----- MATERIALS PROVIDED -----

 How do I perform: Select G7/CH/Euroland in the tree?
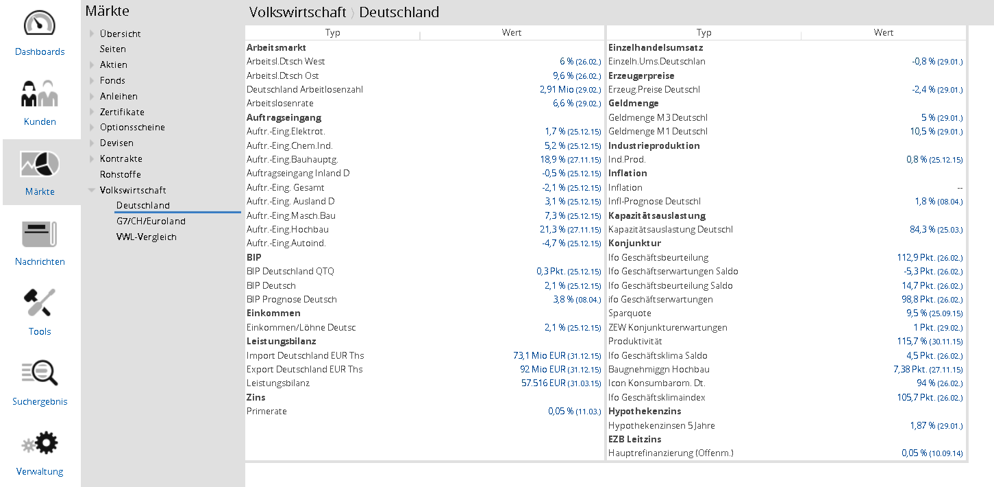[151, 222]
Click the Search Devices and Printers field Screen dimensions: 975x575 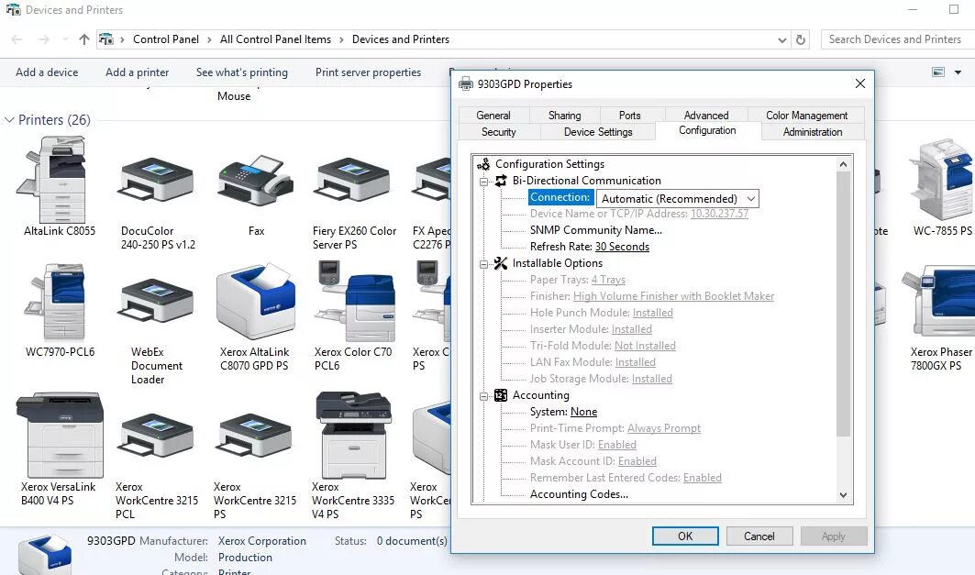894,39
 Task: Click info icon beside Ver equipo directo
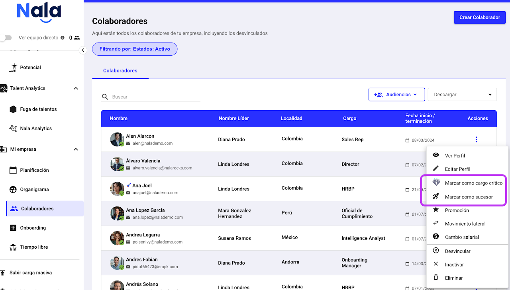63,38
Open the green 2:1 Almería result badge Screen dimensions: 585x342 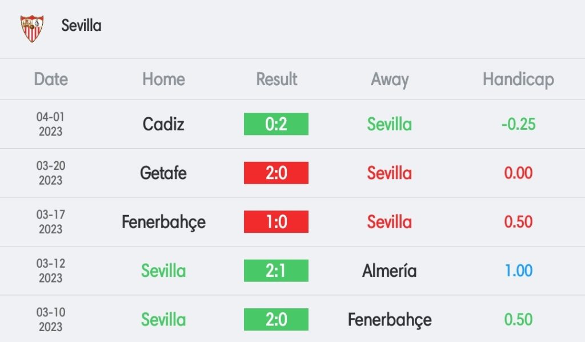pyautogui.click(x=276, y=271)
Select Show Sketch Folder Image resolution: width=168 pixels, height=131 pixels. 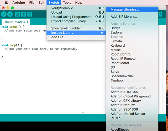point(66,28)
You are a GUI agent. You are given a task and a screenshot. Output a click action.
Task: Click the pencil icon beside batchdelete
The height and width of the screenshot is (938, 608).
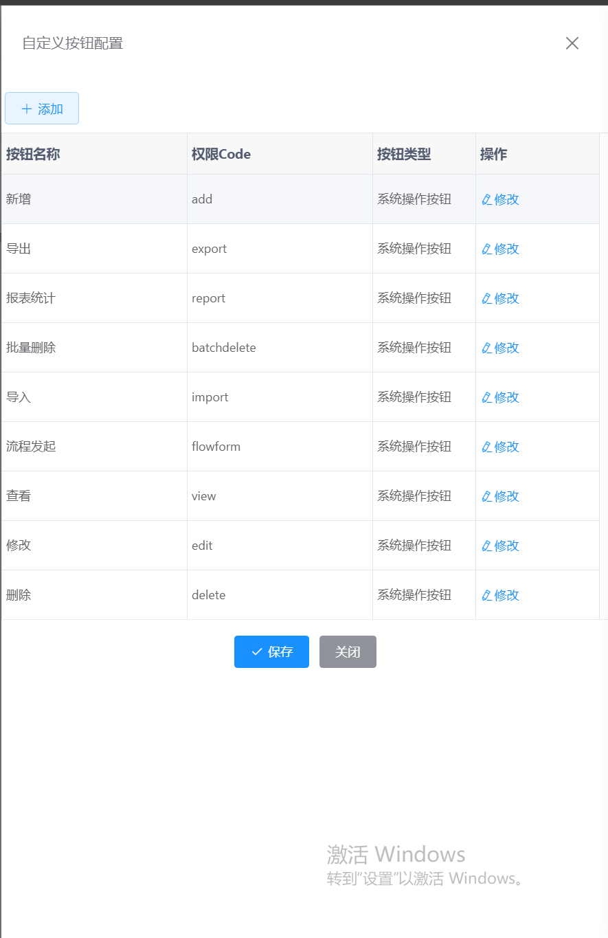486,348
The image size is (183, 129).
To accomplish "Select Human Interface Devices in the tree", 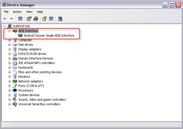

-----

### GOAL OF THE EXERCISE
Take the line that holds "The height and" as the start and the last line of the data as the end. Copy only those lines exactly, both ends included, except the pictures.

### FINISHED EXERCISE
The height and width of the screenshot is (938, 608).
486,348
The image size is (183, 129).
To accomplish "Select Human Interface Devices in the tree", 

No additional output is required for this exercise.